====== TEXTABSCHNITT

Da war der Tag erledigt. Hätte nix gebracht so mit nem Kopf zu fahren.

Schade, hab mich auf ne Regen- und Schlammschlacht in WiBa gefreut. Albstadt gestern war nicht so optimal  Jetzt weiß ich was ich noch zu tun hab --> Training bei absolutem Matsch...

Maxi hat´s jetzt auch erwischt. --> Kleiner Finger gebrochen. 

Ja, was soll´s. Die Kindereien sind unnötig. 

@ ms06rider: Ich nehm meine harten Worte zurück 

Hab etwas überreagiert.

Nächste Woche bin ich wieder am Start, da liegen wir uns dann alle in den Armen und haben uns lieb.


----------



## Seregon (24. Oktober 2010)

ScottyFR20 schrieb:


> Maxi hat´s jetzt auch erwischt. --> Kleiner Finger gebrochen.

============
====== INHALT DER DATENSÄTZE

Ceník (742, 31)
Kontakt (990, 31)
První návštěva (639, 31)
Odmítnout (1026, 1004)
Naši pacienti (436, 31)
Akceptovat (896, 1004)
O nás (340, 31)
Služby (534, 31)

============

▶ _DEINE AUFGABE_
Liste alle Personen- und Benutzernamen auf, die im Forumsauszug vorkommen, und nenne jeden nur einmal.

▶ _LÖSUNG DER AUFGABE_
Maxi, ms06rider, Seregon, ScottyFR20